Task
Starting at the line that contains "You are a GUI", write out every line through the last one in the records below, word for word. Leave out any pictures.

(Records from a collection)

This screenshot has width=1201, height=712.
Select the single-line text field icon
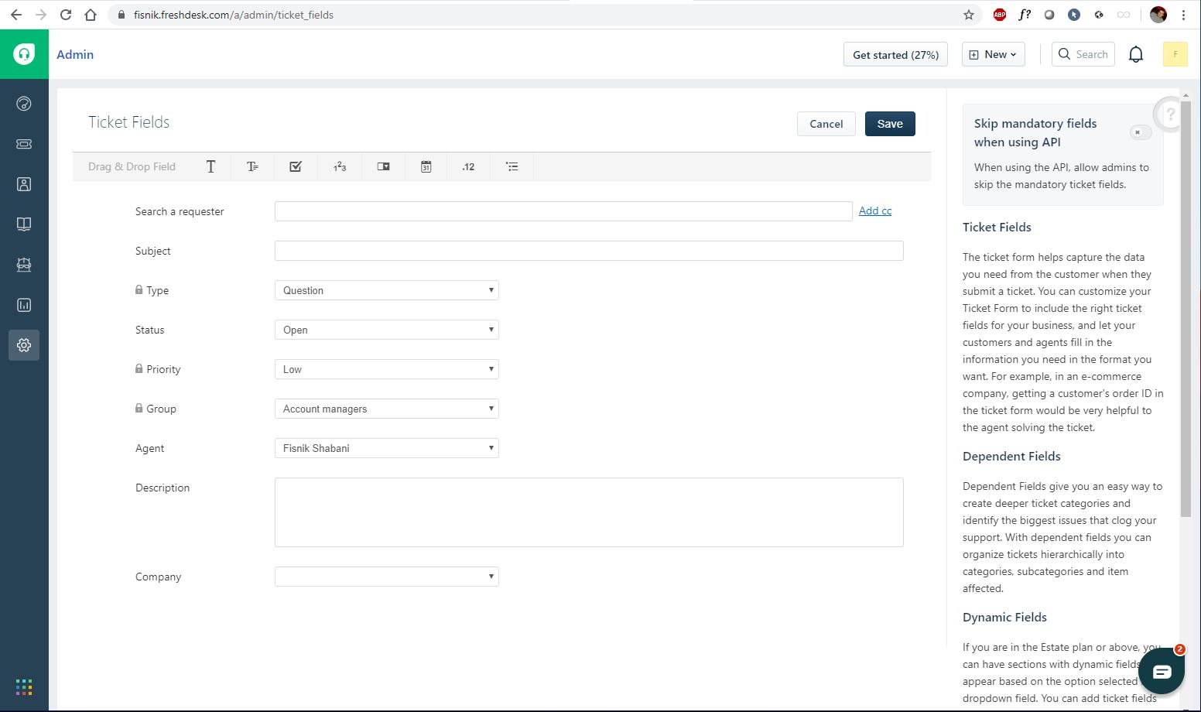tap(210, 166)
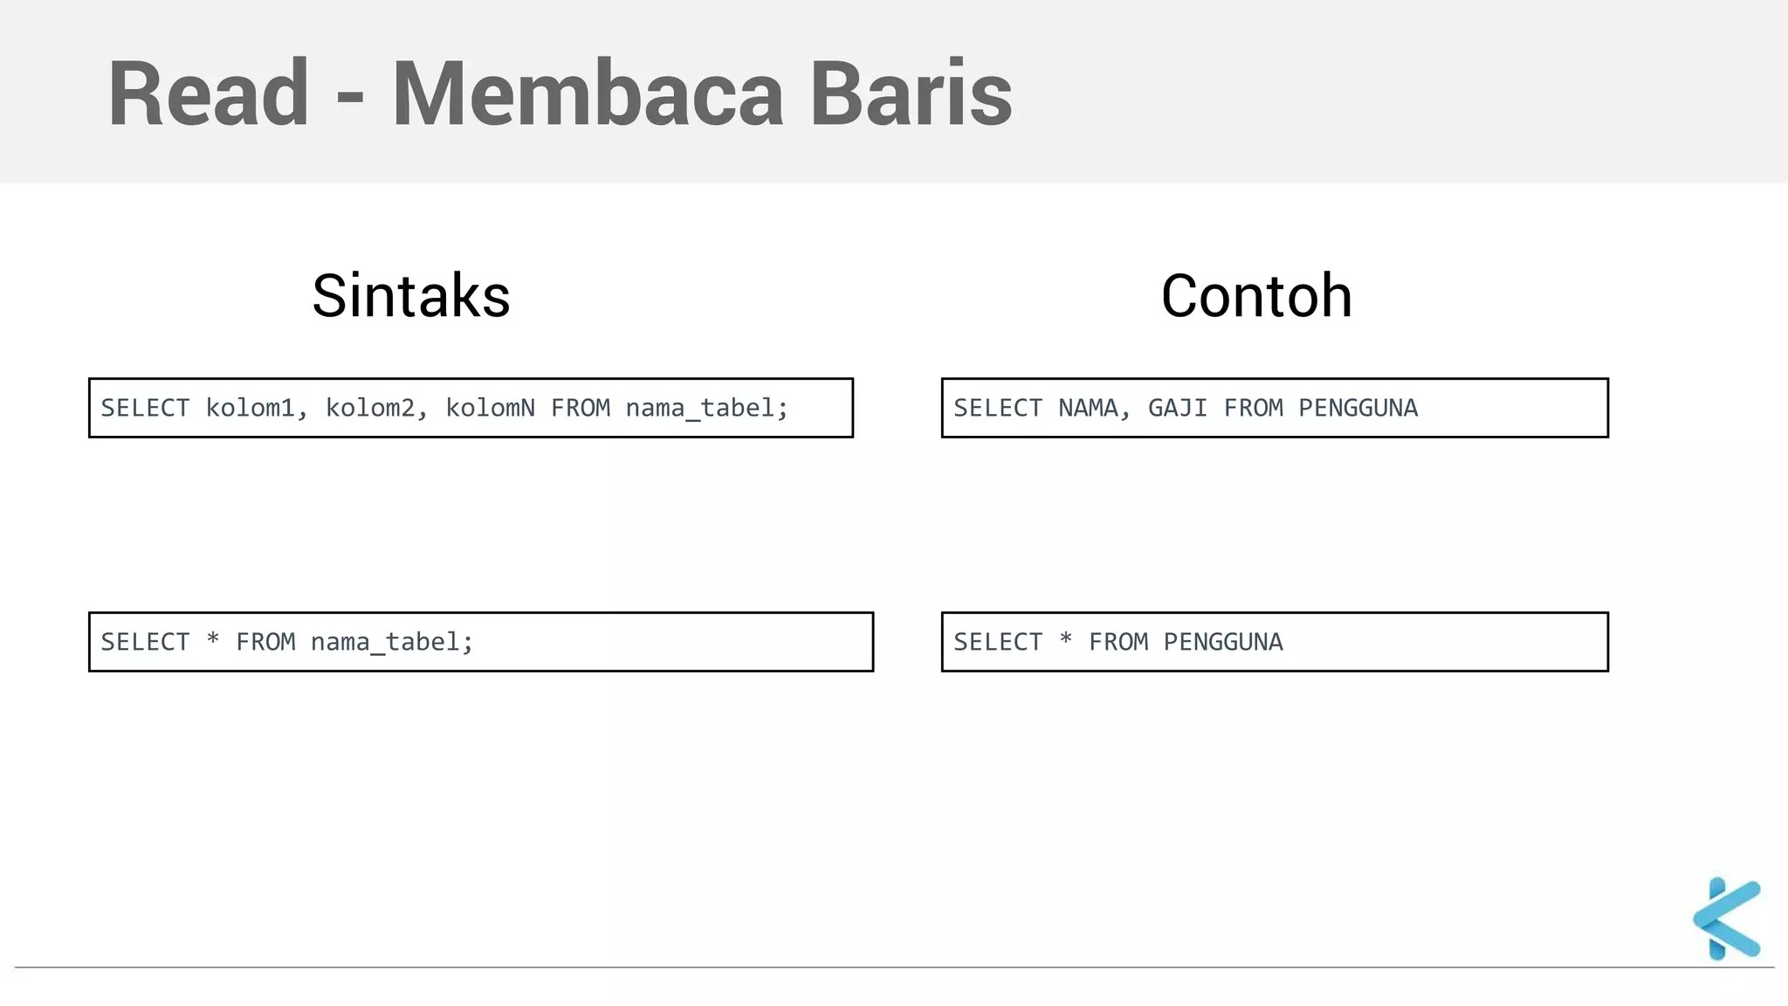Select the Sintaks heading

click(410, 296)
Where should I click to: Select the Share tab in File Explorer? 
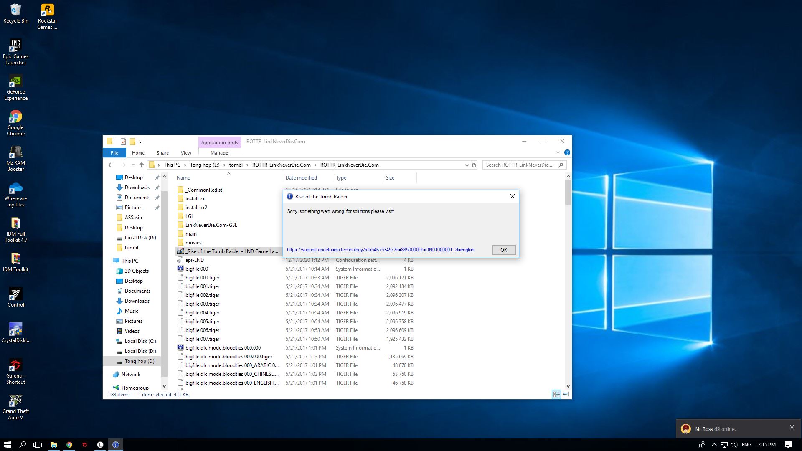click(162, 152)
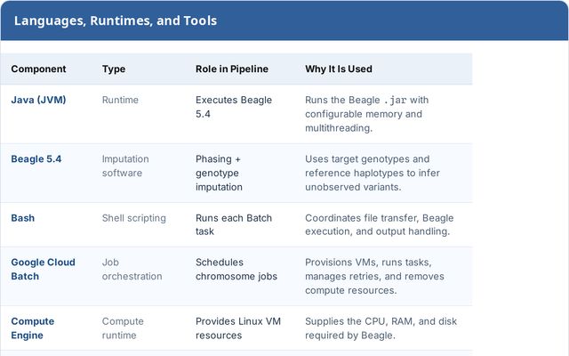Click the .jar code snippet text
The width and height of the screenshot is (569, 356).
(395, 101)
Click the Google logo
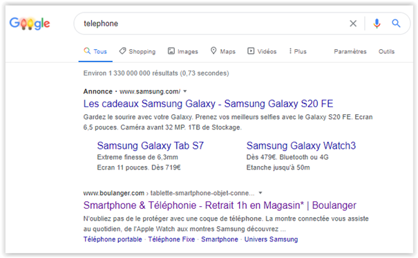The height and width of the screenshot is (258, 418). (30, 24)

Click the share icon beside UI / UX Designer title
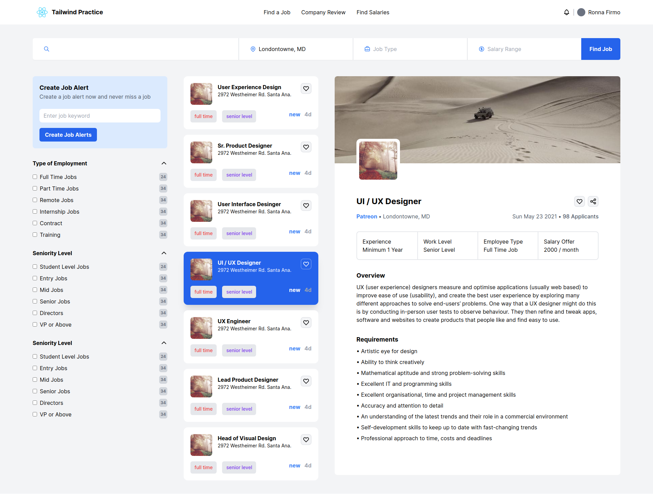pos(593,201)
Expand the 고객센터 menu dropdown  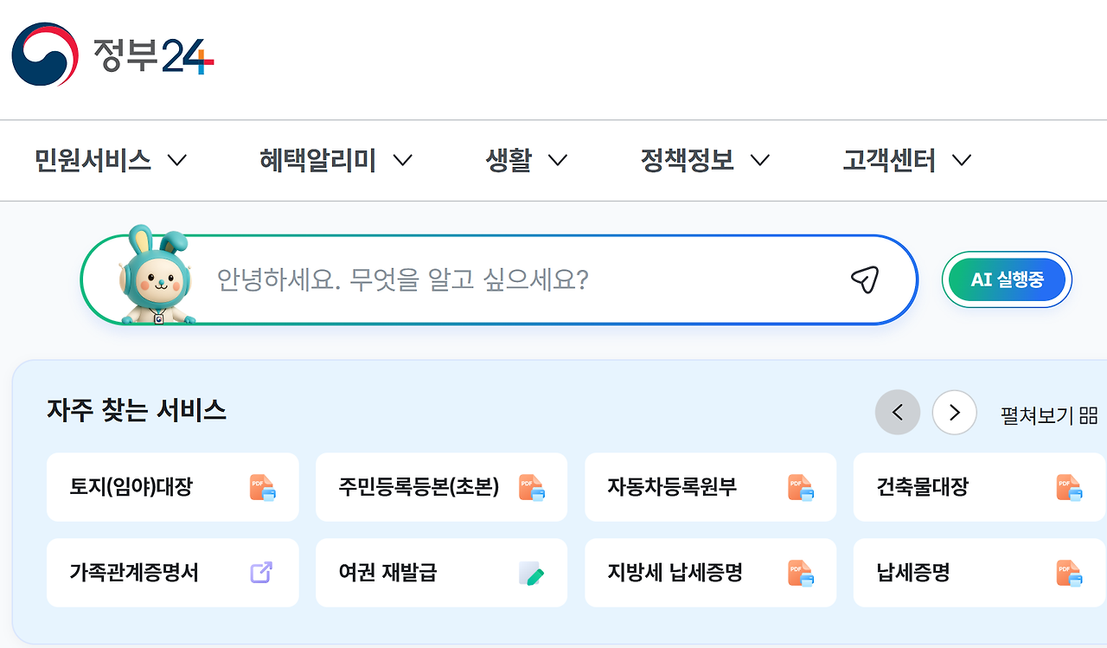(907, 160)
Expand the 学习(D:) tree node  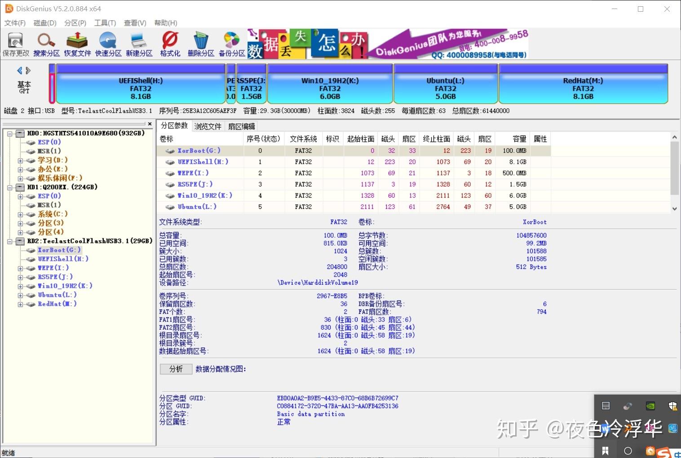pyautogui.click(x=20, y=160)
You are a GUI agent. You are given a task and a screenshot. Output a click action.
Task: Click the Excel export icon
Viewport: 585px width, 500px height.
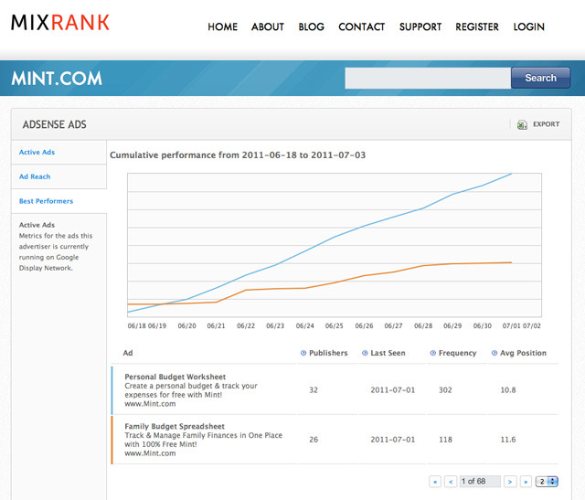[522, 124]
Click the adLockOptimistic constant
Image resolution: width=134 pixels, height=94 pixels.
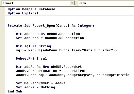[x=113, y=75]
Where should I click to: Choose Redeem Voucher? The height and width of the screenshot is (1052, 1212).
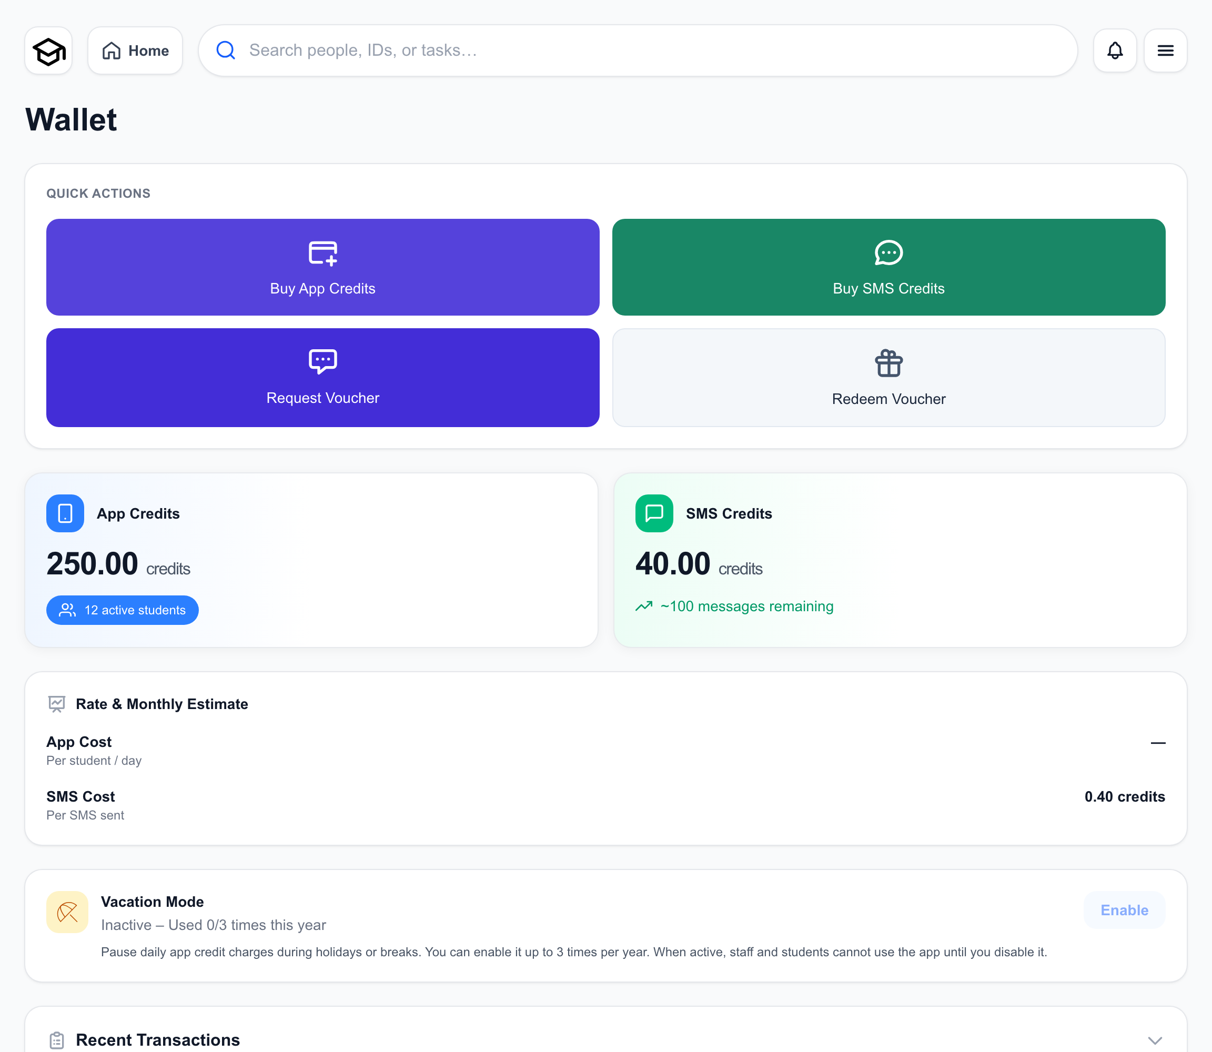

Response to the task
You are a GUI agent. You are given a task and a screenshot. Output a click action.
Task: Click the Excel export icon
Viewport: 585px width, 500px height.
[522, 124]
Click the adLockOptimistic constant
Image resolution: width=134 pixels, height=94 pixels.
[x=113, y=75]
Where should I click to: Choose Redeem Voucher? The height and width of the screenshot is (1052, 1212).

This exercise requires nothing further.